If abortion were to be outlawed entirely, such as the overturning of Roe vs. Wade, my fear would be that we would see what was commonly referred to as ‘kitchen table abortions,’ which were particularly common in the early twentieth century. Many of these abortions went horribly wrong, resulting in the death of the mothers. (This type of abortion is vividly portrayed in the motion picture, ‘Vera Drake.’) At the very least, Roe vs. Wade allowed for ‘safe’ abortions.

Concerning President Barack Obama’s invitation to be a commencement speaker at Notre Dame, it is my prayer that faculty, students and alumni of the university will come to realize that Obama epitomizes all that is good in the Catholic social-justice tradition. It is my guess that his commencement address will cover such areas as the economy, jobs, education and a mandate to look out for those less fortunate than ourselves. All these areas are hallmarks of Catholic social-justice initiatives, and Barack Obama should be applauded for his efforts, as opposed to being singled out for ridicule over one issue.

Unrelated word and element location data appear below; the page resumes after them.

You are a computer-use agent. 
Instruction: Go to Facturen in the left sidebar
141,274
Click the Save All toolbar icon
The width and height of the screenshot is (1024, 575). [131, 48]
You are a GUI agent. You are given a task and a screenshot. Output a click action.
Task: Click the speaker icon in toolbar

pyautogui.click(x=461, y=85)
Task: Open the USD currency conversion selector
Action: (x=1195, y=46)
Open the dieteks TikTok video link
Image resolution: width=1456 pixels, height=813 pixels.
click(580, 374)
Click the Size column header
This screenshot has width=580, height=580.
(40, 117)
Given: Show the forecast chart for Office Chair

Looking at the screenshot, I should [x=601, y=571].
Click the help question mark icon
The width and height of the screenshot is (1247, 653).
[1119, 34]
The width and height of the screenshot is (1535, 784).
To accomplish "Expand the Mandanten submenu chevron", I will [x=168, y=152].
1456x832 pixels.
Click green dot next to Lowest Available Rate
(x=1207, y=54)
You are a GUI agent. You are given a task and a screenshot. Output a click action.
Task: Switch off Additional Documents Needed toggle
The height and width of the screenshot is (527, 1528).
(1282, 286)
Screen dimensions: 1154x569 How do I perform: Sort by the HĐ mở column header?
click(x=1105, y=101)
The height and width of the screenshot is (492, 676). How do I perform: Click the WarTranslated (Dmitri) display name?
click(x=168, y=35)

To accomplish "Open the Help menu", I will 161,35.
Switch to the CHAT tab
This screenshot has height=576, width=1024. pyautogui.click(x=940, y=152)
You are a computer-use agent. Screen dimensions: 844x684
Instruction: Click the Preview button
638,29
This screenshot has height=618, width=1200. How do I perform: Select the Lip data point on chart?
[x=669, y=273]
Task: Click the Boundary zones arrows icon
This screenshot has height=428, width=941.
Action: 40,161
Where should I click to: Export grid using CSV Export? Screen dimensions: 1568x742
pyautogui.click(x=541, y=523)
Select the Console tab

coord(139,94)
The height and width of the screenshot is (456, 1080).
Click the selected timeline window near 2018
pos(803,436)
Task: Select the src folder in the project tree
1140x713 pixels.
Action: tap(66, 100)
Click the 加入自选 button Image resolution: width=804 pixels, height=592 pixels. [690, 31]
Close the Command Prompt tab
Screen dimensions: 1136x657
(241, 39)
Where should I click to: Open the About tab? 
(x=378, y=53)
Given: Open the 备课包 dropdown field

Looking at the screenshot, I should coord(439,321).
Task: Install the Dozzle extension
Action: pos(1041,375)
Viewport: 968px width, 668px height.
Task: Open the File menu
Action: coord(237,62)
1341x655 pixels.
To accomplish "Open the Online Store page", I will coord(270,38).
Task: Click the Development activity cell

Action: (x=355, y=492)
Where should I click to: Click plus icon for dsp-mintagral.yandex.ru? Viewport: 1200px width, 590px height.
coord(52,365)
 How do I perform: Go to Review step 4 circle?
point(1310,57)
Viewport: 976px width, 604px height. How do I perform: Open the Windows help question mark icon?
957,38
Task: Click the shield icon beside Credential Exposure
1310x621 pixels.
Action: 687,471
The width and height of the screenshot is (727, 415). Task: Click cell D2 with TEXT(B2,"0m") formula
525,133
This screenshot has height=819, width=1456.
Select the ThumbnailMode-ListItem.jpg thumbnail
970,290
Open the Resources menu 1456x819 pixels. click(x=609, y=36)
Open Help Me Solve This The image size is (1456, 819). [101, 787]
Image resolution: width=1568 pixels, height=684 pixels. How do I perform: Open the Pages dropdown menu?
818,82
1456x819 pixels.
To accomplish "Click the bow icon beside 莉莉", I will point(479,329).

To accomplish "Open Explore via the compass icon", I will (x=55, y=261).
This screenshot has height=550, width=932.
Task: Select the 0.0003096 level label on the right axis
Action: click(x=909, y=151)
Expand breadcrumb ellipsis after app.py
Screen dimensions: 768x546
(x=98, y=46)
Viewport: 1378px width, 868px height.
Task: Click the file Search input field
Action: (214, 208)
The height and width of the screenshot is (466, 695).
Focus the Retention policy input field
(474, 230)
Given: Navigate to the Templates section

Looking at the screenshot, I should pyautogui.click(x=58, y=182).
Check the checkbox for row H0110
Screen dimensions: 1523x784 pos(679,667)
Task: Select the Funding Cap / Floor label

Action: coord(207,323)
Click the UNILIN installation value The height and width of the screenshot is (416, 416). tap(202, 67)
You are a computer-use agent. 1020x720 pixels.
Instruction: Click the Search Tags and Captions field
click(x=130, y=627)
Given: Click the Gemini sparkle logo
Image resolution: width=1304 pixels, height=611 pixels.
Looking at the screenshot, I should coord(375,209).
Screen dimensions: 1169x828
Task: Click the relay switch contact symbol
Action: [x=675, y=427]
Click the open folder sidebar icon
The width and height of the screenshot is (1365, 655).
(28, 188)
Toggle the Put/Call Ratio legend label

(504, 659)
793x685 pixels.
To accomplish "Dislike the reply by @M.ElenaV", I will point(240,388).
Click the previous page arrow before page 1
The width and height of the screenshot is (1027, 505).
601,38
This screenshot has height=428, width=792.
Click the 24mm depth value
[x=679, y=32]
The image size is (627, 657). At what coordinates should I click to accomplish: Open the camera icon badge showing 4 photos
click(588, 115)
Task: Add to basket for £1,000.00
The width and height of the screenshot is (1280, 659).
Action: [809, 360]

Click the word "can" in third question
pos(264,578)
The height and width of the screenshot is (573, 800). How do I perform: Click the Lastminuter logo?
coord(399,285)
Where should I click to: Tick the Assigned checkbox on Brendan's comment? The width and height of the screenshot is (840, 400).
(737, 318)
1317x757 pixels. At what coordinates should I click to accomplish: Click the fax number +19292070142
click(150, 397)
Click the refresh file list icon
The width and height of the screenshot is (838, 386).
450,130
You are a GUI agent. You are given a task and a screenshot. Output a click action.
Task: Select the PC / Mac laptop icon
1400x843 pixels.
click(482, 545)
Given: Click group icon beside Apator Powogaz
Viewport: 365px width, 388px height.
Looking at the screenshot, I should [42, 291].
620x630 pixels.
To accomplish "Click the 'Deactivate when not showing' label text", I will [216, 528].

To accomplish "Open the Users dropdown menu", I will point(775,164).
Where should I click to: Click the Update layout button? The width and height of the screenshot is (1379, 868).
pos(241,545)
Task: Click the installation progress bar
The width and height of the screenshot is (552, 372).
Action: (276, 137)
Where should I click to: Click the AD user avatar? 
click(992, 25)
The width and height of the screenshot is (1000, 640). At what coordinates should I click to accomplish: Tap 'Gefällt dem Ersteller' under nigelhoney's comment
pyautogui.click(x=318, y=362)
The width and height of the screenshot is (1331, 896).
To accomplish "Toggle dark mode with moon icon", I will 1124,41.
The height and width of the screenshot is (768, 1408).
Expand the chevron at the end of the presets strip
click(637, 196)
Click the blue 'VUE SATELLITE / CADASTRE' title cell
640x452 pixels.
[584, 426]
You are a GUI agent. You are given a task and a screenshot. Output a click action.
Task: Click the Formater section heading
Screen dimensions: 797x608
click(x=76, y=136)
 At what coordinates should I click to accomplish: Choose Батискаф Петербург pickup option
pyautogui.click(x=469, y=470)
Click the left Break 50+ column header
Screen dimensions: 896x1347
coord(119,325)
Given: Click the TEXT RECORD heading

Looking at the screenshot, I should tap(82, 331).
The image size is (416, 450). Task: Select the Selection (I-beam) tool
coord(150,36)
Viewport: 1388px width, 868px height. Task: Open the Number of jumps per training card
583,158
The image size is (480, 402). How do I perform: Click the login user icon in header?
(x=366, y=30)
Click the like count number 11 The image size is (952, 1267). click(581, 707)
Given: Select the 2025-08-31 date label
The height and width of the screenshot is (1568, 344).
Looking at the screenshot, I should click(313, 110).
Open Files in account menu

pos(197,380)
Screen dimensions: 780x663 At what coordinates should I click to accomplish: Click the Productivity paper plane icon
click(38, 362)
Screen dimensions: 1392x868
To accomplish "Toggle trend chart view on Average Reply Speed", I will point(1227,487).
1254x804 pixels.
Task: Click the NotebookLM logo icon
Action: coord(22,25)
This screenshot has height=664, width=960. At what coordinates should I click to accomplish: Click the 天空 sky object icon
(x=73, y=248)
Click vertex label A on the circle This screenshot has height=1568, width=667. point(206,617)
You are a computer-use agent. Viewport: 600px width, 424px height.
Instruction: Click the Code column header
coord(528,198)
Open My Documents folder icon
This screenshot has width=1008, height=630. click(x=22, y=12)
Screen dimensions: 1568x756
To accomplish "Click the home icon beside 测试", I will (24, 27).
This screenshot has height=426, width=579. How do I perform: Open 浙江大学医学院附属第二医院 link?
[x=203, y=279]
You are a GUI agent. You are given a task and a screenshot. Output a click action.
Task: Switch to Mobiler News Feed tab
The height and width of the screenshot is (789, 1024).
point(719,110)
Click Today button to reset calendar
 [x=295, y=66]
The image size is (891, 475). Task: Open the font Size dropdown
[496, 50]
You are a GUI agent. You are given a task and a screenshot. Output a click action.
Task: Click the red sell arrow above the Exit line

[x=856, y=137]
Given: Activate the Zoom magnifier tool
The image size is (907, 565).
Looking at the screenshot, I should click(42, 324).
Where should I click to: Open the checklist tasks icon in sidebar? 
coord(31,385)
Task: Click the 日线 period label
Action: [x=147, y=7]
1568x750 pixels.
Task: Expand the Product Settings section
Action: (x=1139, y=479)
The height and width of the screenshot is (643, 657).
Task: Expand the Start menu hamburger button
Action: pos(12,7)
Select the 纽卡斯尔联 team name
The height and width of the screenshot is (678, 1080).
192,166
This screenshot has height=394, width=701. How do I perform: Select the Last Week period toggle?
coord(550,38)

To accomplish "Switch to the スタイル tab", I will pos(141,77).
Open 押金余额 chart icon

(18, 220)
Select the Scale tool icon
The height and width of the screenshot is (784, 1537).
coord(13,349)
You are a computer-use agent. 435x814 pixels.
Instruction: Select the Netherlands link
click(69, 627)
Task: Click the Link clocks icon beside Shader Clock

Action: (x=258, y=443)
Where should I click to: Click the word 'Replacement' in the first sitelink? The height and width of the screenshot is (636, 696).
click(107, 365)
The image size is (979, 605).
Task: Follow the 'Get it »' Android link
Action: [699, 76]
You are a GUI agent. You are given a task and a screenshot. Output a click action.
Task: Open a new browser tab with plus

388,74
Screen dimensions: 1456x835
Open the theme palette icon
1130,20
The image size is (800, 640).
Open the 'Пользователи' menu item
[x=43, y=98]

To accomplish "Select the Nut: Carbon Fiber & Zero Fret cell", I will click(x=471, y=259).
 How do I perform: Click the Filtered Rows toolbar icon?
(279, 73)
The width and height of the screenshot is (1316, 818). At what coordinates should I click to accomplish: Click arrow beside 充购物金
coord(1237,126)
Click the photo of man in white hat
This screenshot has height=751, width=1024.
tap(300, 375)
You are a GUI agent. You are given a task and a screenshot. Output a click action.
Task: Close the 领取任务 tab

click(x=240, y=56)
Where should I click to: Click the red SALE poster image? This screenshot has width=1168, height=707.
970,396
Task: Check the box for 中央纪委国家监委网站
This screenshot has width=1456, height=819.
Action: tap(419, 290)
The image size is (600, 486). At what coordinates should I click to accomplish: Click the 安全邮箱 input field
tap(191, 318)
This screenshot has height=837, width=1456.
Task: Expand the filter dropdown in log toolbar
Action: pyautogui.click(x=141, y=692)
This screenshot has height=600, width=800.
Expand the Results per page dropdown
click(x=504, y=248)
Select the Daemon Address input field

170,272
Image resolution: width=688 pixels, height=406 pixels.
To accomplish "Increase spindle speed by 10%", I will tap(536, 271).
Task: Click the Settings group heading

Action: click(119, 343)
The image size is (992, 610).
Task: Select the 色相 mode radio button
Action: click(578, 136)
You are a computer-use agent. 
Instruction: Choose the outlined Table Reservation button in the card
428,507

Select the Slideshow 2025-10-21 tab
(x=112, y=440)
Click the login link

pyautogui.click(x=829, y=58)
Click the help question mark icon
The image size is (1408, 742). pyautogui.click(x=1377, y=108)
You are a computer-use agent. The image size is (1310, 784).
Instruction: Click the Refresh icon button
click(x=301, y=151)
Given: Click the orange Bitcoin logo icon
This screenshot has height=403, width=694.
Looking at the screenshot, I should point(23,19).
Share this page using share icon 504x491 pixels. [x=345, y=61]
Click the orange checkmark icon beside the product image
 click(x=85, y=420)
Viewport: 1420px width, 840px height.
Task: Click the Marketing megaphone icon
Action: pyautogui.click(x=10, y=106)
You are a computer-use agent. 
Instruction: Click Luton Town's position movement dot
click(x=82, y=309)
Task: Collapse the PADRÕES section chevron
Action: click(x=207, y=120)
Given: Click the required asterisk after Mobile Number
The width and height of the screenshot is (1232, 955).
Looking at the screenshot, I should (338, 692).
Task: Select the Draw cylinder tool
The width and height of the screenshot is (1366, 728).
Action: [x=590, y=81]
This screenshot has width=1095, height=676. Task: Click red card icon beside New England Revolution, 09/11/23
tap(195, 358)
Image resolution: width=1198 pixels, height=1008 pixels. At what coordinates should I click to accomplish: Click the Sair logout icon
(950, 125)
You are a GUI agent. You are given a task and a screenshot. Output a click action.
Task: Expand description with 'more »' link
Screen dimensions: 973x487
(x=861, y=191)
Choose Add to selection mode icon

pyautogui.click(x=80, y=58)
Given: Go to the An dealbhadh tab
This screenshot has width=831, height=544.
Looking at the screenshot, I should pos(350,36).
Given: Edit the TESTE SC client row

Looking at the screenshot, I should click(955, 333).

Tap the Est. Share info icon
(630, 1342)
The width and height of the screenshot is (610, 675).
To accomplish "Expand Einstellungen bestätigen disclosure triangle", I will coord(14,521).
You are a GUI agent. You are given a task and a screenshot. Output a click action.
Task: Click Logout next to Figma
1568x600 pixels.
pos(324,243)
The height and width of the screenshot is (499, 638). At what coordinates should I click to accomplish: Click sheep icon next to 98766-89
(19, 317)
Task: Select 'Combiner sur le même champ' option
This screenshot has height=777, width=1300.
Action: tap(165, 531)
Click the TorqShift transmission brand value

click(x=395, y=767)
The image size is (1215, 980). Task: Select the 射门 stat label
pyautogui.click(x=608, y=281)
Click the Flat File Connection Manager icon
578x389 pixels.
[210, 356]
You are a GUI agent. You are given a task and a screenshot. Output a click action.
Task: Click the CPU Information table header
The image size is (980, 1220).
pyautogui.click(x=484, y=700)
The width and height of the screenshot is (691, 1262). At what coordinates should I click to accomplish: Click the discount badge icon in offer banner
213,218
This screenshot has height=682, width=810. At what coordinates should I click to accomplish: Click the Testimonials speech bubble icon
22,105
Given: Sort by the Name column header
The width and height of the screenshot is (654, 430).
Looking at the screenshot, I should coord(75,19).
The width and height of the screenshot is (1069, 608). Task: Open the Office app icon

A legend of Notre Dame is the late Knute Rockne. My guess is that he would be ecstatic over Notre Dame’s decision to invite Barack Obama as its keynote speaker. In fact, if he were alive today, I can picture him giving the President a standing ovation and encouraging him to “win one for the Gipper.”

I extend my hearty thanks to Notre Dame for inviting a great speaker and leader to its commencement exercises.